North Korean IT Workers Infiltrate U.S. Remote Work Environments Using Stolen Identities and AI

Over the course of three years, North Korean IT workers took advantage of remote work environments to infiltrate U.S. companies and divert funds to their country’s nuclear missile program. 

According to the U.S. Justice Department, an Arizona-based woman named Christina Chapman helped North Korean IT and other foreign-based IT workers — who posed as U.S. citizens and residents — in a scheme that landed them work at over 300 U.S. firms. The effort resulted in at least $6.8 million in revenue to be generated for overseas IT workers. 
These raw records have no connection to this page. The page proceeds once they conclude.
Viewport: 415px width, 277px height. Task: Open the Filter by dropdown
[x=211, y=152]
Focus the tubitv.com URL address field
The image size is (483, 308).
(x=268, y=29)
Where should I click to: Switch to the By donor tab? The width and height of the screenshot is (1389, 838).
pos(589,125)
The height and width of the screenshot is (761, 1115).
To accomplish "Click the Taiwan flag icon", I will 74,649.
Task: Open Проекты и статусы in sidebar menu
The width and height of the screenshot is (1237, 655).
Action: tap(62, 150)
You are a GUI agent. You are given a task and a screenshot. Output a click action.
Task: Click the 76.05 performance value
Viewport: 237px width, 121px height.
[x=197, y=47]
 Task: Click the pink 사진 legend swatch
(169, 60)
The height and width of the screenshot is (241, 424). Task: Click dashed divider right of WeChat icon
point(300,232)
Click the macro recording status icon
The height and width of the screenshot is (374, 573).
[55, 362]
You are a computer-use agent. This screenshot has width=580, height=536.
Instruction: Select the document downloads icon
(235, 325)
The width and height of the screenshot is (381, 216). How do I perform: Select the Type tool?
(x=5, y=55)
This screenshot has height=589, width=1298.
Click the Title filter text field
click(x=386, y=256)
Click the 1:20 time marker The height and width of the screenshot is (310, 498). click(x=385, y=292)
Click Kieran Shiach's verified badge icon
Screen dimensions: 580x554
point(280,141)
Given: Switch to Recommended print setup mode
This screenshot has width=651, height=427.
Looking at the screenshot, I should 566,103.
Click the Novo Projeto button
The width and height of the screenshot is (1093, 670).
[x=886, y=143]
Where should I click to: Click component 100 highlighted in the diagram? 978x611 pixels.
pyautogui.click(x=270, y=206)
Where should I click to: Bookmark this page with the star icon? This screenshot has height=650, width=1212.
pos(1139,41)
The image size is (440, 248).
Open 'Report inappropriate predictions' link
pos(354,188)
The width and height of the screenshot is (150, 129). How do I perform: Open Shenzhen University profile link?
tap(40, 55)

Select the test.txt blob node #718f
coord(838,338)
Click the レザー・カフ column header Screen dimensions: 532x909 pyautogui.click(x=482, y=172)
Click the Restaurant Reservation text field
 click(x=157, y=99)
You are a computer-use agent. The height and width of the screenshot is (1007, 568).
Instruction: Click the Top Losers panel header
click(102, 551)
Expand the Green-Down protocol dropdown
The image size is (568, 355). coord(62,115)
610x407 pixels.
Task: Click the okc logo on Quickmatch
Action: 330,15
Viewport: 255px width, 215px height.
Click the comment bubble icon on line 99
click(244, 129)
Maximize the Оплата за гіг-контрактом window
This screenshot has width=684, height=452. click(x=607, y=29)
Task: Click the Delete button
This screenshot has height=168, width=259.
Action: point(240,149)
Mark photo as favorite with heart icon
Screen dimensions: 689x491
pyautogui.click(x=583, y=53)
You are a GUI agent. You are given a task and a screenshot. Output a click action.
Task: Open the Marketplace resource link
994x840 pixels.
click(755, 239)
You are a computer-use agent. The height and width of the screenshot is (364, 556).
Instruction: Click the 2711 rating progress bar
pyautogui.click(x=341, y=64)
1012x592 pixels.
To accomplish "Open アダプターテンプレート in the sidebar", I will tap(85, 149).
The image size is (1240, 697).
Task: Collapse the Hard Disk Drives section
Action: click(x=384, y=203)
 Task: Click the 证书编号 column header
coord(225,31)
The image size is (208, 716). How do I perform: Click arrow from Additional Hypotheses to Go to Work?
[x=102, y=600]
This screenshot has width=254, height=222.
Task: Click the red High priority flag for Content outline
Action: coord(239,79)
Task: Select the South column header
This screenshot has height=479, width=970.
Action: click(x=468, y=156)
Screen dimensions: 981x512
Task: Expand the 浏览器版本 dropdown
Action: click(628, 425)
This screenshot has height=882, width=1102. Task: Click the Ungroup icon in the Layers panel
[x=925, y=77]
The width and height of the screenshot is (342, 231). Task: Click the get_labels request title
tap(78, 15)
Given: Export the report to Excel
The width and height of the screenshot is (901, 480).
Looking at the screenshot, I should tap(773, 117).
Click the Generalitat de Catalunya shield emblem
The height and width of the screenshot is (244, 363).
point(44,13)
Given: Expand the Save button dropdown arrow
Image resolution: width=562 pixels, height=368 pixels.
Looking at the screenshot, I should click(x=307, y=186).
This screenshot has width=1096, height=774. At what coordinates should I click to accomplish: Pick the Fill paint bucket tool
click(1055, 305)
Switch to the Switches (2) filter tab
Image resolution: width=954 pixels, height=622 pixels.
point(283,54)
“Using the stolen identities of U.S. citizens is a crime by itself, but when you use those identities to procure employment for foreign nationals with ties to North Korea at hundreds of U.S. companies, you have compromised the national security of an entire nation,” said Chief Guy Ficco of IRS-CI. “For more than 100 years, IRS Criminal Investigation special agents have been following the money, and their financial expertise has once again stopped criminals in their tracks.”  

Axios reports that the Federal prosecutors recently charged five individuals linked to this operation, including Chapman, for playing a role in the elaborate scheme. 

The scheme reveals significant cyber vulnerabilities in current remote hiring processes across the U.S. It’s reported that North Korean nationals used generative AI tools to craft convincing resumes and are becoming more adept as posing as American citizens to secure remote tech jobs.  

The use of AI-related tools is similar to a sophisticated deepfake scheme encountered by British engineering firm Arup. The firm recently fell victim to a sophisticated deepfake scam, resulting in a $25 million loss.   

Law enforcement and government agencies worldwide are increasingly concerned about the malicious applications of deepfake technology, which can convincingly mimic real people’s appearances and voices. 

The advancement of consumer-level tools also makes it increasingly difficult for employers to verify the authenticity of job applicants through traditional identity checks, and this is cause for concern for the global workforce moving towards a digital-first and increasingly automated world. 

It is leading 63% of organizations to embrace zero-trust polices, where network security is always assumed to be at risk, as a cautionary measure to better protect workers and assets.